● **REQUIREMENT**:
Search the listing below for the word "agent" and copy each line that holds it.

● **DATA FOR THIS EXERCISE**:
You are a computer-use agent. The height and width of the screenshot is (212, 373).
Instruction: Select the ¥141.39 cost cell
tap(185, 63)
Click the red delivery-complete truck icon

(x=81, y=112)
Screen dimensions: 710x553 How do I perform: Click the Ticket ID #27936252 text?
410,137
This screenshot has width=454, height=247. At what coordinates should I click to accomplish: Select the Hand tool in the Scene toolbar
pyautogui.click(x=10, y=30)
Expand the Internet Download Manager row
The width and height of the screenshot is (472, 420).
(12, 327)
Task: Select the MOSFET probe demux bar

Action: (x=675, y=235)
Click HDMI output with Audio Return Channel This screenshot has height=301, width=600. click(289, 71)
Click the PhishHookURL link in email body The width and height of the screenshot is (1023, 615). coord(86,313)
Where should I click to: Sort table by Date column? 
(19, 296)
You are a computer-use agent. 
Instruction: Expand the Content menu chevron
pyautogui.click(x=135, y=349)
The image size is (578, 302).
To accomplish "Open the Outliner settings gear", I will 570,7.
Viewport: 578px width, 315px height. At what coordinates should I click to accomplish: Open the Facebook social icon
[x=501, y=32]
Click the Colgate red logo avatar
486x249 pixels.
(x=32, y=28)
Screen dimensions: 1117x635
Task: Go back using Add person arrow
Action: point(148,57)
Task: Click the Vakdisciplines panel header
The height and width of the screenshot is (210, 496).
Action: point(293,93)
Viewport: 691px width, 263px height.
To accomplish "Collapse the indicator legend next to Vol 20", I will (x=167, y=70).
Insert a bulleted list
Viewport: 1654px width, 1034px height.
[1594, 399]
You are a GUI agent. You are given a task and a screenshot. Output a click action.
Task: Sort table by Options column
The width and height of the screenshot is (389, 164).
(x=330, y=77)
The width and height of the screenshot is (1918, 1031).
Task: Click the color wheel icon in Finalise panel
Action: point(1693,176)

● **SOLUTION TO THE PROBLEM**:
You are a computer-use agent. The height and width of the screenshot is (212, 373).
You are a computer-use agent. 
You are a GUI agent. You are given a task and a screenshot. Output a click action.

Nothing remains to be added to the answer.